One confirmed domain of unknown function (DUF) was found within the CEFIP protein sequence, DUF4585. DUF4585 is located on the Homo sapiens protein sequence from amino acid 311–334. DUF4585 was highly conserved throughout the orthologs that were analyzed. There was also a small vacuolar targeting motif (VAC) found within the analyzed protein sequence spanning amino acids 543–546.

Protein structure 

The mature CEFIP protein contains nuclear localization signals (NLS), pat4 (RKPK at aa 382, RPRK at aa 640, KRRK at aa 1190) and pat7 (PPWRKPK at aa 379 and PWRKPKT at aa 380) with an NLS score of 0.94. A secondary structure was constructed with a 6.1% confidence level.

Post-translational modifications 

There were seven GlcNAc O-glycosylation sites predicted within the protein sequence found at amino acids 116, 120, 139, 165, 468, 470, and 844. There were also several phosphorylation sites found interspersed throughout the sequence. One propeptide cleavage site was predicted at amino acid 38. There were three predicted sumoylation sites found at amino acids 599, 890, and 1176.

Expression 

The C10orf71 mRNA was found to be highly expressed in cardiac, muscle, and liver tissue (biology).

Regulation of expression 

There were 6 possible promoters found in the sequence. Promoter GXP_6729162 is 1403 bp in length. This promoter had several transcription factors of interest including those involved with myocytes.

Function 

There is little scientific information known about the function of CEFIP.

Interacting proteins 

There was a total of 25 proteins generated that were predicted to interact with CEFIP (Homo sapiens ortholog). Most of the interactions predicted were physical interactions with CEFIP. These interactions were discovered through a variety of mechanisms including, but not limited to: affinity chromatography, microarray analysis, and tandem mass spectrometry among others. Refer to table for details about the interacting proteins of CEFIP.

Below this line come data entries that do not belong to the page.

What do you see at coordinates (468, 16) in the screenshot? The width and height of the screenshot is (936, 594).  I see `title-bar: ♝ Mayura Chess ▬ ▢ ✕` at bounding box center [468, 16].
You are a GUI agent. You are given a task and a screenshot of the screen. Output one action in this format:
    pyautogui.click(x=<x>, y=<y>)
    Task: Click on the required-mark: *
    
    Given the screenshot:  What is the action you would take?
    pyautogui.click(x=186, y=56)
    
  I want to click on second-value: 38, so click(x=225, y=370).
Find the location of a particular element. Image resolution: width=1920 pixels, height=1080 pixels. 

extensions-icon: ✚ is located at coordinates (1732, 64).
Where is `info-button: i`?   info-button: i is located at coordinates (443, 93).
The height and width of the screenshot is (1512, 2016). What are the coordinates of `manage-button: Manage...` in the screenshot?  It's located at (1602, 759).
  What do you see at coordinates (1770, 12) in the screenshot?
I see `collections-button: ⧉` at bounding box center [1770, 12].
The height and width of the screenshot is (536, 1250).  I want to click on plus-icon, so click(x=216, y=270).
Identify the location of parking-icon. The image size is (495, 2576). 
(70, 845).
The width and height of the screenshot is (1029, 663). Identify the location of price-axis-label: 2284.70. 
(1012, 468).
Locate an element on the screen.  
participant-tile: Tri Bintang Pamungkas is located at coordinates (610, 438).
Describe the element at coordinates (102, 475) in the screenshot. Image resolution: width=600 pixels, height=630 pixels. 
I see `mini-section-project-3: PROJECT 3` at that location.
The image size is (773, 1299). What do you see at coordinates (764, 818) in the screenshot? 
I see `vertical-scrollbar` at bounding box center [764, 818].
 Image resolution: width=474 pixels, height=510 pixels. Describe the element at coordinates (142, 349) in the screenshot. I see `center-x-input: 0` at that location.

Interacting proteins, their function if known, and any tissues they have been found or predicted to be expressed in and any diseases they have been associated with.

Homologs

Paralogs 
There are currently no known paralogs to the C10orf71 gene.

Orthologs 

C10orf71 is known to have 68 orthologs in various species including primates (11 species), rodents (8 species), Laurasiatheria carnivores (14 species), Placental mammals (38 species), Sauropsida birds and reptiles (7 species), and fish (11 species). The highly conserved sequences are primarily from primates with the identity percentage of these species being >90%, whereas species such as reptiles, birds, and fish had an identity percentage ≤30%. Refer to table for additional information on dates of divergence, sequence length, and sequence identity and similarity for orthologs. C10orf71 is not present in prokaryotes, archaea, or fungi.

Ortholog table in descending order to latest ortholog diverged. This table compares the orthologs analyzed, their species names, common names, dates of divergence from Homo sapiens ortholog (MYA), length (aa), and percentage of similarity and identity.

Phylogeny 

A phylogenetic tree was constructed for the orthologs that were analyzed in comparison to Homo sapiens. With the species of latest divergence being Rhincodon types, or the whale shark.

Evolutionary rate 

C10orf71's rate of divergence was faster than that of fibrinogen or Cytochrome C.

Clinical significance 

There was a microarray experiment that also showed evidence that C10orf71's expression was lowered in skeletal muscle tissues that experienced sepsis. There was clinical significance found in the expression level of C10orf71 in an experiment looking at those with Myotonic dystrophy. One microarray analysis produced results that showed C10orf71's expression level decreased in those with prostate cancer as well.